Pero cuando me he ido haciendo mayor mi experiencia en todas mis relaciones largas es que las mujeres mantienen la pasión un tiempo determinado, sobre todo al inicio de la relación, cuando son cariñosas y pasionales y luego todo eso va desapareciendo.
Mi mujer, la persona con la que más tiempo he compartido de mi vida y a la que quiero con locura ya casi ni me mira, he probado de todo, tengo detalles todas las semanas, me ocupo yo más que ella de la casa, citas de médicos, escuelas, papeleos varios… ella tiene tiempo libre a diario para ducharse, irse a ver tiendas, ir al gimnasio (que con dos hijos no es fácil y a mi me supone un esfuerzo grande, para que mentir), he adelgazado por si era eso (con los peques había echado algo de barriga) y he hablado con ella mil veces y lo único que me dice es que ya no lo ve de la misma manera que antes de ser madre, pero vamos que esa tendencia ya empezó años antes de hacerse madre, simplemente cuando se hizo madre directamente desapareció la pasión de nuestras vidas y quedó relegada a alguna situación puntual anual.

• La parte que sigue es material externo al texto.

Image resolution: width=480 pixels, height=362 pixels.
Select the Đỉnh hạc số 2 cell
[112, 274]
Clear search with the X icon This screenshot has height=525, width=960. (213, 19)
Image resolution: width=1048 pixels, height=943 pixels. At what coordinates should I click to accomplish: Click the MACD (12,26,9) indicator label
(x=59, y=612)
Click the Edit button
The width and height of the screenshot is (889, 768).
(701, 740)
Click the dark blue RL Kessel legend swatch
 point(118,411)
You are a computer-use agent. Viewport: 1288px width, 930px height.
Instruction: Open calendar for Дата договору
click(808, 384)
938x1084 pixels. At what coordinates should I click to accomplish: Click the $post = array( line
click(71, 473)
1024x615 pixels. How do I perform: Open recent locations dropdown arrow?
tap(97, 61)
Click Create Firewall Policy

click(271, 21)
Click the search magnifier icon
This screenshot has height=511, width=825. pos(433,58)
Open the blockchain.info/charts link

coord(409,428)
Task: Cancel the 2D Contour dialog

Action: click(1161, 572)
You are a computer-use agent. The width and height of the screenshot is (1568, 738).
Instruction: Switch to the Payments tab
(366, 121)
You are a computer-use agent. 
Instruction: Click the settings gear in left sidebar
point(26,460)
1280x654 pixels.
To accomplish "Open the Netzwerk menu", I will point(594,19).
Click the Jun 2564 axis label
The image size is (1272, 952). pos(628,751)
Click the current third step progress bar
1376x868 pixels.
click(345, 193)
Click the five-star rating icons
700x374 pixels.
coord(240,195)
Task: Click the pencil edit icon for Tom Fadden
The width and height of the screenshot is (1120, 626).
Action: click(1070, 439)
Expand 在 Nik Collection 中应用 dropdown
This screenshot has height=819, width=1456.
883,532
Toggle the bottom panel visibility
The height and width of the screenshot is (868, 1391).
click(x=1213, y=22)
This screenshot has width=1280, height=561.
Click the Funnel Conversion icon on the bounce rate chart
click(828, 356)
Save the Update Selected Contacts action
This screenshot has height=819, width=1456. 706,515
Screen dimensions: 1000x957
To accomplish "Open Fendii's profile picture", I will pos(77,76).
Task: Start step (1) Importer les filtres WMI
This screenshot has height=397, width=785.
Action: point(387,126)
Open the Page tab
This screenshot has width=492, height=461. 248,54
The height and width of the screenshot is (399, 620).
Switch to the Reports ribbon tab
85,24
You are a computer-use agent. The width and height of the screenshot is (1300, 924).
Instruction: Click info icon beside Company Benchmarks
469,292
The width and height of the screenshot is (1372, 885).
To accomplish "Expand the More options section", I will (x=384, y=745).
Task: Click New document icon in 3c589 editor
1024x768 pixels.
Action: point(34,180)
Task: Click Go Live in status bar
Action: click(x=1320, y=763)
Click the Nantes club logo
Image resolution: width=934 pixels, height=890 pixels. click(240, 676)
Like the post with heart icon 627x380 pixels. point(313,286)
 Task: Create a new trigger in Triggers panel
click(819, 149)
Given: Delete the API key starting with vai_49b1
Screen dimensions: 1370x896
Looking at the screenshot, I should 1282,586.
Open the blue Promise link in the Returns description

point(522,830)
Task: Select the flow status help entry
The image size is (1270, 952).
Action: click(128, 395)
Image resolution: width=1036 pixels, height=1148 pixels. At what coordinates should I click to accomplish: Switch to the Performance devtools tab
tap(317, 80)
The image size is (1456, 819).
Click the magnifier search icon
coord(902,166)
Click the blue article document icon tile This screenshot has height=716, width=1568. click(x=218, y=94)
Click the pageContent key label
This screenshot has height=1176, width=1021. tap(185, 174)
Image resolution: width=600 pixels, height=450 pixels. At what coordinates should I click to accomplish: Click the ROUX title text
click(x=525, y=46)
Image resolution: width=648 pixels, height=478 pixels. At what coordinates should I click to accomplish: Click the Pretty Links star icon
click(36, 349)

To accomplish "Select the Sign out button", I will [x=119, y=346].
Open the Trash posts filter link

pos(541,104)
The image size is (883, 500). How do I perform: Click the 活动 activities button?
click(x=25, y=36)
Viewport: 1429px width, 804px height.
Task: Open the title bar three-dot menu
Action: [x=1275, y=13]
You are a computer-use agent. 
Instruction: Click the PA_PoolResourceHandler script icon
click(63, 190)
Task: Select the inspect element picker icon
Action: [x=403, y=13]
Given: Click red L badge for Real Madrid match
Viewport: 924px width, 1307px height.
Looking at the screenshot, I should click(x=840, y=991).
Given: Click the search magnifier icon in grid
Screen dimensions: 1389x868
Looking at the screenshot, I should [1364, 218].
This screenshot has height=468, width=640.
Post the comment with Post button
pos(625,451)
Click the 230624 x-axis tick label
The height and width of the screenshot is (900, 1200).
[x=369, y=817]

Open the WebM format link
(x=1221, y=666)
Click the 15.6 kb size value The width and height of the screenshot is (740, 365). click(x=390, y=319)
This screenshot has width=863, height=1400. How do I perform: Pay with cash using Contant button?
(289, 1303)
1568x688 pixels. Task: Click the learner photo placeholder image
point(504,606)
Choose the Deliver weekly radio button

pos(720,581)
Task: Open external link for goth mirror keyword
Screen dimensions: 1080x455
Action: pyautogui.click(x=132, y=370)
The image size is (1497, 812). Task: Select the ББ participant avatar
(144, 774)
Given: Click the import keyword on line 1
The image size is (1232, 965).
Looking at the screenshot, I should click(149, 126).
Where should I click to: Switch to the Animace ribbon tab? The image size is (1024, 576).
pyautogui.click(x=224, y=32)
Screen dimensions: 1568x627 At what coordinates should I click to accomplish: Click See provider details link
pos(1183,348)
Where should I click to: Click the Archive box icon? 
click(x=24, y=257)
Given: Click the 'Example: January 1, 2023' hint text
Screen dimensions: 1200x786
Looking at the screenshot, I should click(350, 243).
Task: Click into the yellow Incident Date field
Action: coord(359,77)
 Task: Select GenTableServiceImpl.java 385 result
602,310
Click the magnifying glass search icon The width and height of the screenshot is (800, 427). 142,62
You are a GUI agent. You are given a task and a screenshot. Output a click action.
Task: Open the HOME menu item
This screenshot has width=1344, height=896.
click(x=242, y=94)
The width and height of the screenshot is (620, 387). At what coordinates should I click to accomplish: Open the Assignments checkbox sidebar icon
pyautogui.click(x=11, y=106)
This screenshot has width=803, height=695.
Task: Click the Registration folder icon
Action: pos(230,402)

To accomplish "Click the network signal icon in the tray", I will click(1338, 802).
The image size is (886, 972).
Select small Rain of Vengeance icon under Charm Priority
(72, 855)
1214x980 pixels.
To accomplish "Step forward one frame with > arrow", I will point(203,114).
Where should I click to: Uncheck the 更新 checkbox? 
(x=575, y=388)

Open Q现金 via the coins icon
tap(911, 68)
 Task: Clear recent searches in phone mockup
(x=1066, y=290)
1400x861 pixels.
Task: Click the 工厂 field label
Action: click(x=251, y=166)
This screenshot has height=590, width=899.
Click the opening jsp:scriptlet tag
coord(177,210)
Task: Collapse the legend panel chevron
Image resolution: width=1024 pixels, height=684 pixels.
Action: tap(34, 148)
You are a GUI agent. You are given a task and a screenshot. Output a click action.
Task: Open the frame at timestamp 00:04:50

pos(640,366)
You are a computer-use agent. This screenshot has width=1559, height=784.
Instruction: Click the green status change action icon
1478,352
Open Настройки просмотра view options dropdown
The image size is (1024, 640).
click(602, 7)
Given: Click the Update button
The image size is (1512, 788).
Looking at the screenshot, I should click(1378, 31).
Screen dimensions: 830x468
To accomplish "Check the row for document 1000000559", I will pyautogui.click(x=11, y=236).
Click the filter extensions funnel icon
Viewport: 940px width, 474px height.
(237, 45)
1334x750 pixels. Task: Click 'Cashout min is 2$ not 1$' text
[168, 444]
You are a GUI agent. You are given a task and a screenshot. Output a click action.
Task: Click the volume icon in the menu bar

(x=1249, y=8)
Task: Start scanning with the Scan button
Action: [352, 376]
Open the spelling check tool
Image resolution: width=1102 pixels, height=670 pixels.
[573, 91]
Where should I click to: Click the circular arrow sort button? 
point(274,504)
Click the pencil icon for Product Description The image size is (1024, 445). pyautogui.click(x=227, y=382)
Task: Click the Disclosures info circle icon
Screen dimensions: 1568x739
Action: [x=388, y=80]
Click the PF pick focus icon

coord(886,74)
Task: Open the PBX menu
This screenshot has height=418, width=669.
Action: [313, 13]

También me he preocupado mucho siempre de ser un buen amante, se perfectamente lo que le gusta y siempre hemos encajado muy bien, ella sigue disfrutando mucho incluso a día de hoy (cuando se alinean los astros y le apetece) pero eso no parece tener ninguna importancia, es algo que se queda en ese momento puntual y ya está, por mucho que en esos momentos le tiemble todo y me diga que soy maravilloso luego pueden pasar meses.
Eso ha impactado profundamente en mi autoestima, además de hacerme sentir triste porque pienso que aún somos «jóvenes» pero que el tiempo sigue pasando y muy probablemente dentro de otros 12 años ya ni siquiera podremos disfrutar de esa parte de nuestra vida que ahora ella deshecha con ligereza.
Y justo una mujer me ha tirado la caña, en el trabajo, llevaba tanto sin sentirme deseado que ni me di cuenta de sus insinuaciones hasta que fueron absolutamente evidentes y la sensación… dios mío, es maravillosa, llevaba años sin sentirme así, no he aceptado la cita y ya me he alejado de ella porque soy una persona decente y quiero a mi mujer pero ha sido súper intenso y me he imaginado de todo… además de sentirme mejor que en muchos años.
No me extraña que tantas personas se rindan a esto.